Our goal, then, is to use this dataset (or training set) to learn how to make a good guess about the price of any house given the house’s size. If you’ve taken a statistics course at any point, you may already have an idea of how to do so. We can plot each house as a datapoint on a graph, and then create a line of best fit that will allow us to determine how the size of a house affects its price, on average. So, you go ahead and place each house on a graph, and get something like this:

Our next step is to create a model from the current data so that we can use it for future prediction. Judging by the graph, it looks like a straight line may fit the data relatively well. Thus, we can create our model in terms of a linear function, which, in previous math classes, you may have seen written in the form: \(y = mx + b\).
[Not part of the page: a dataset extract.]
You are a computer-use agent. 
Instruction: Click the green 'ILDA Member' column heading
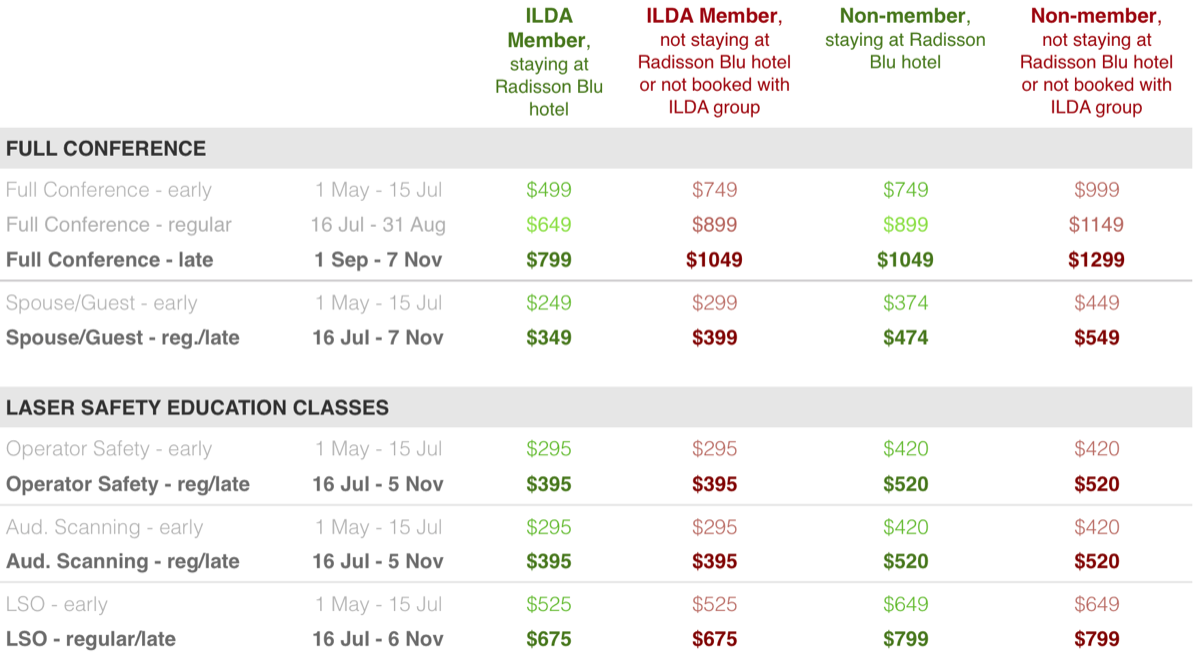point(548,28)
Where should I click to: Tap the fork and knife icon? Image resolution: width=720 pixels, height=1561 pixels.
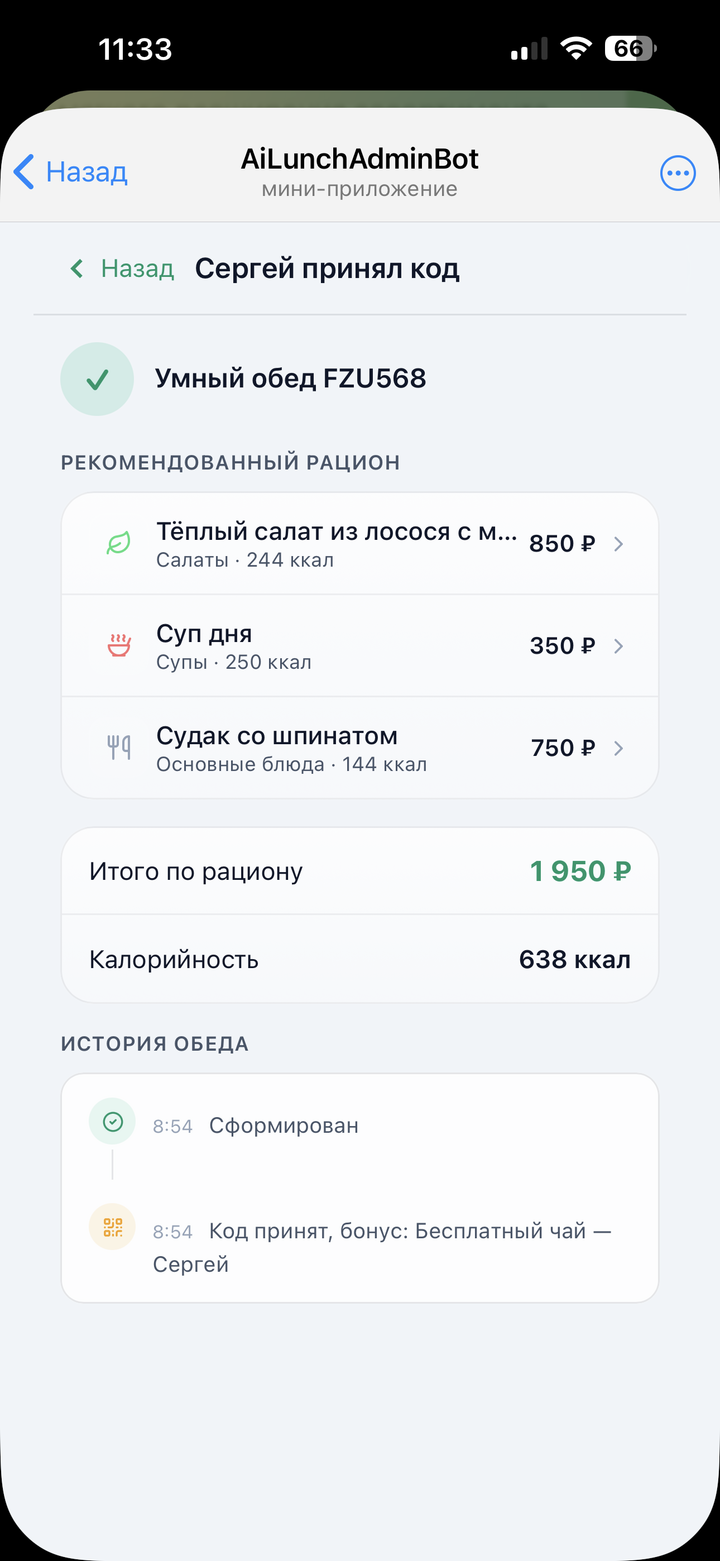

This equation is all well and good, but in machine learning, we typically write out our linear regression models in a different form:

\[h_w(x) = w_0 + w_1x\]

In this case, \(h_w(x)\) represents our hypothesis (also called a prediction), or our (educated) guess regarding the price of the house. The terms \(w_0\) and \(w_1\) are called the parameters of our model: as \(w_0\)(the y-intercept) and \(w_1\)(the slope) change, so does the shape of the line, and as a result, so does the model itself.

Once we pick some values for \(w_0\) and \(w_1\), we’ll be able to formulate our hypothesis as a simple function of x (the input, which in our case, is the size of the house). All we’d need to do to predict the price of a house is to find out how large the house is in square feet, and then feed that measurement as our \(x\) value into the model.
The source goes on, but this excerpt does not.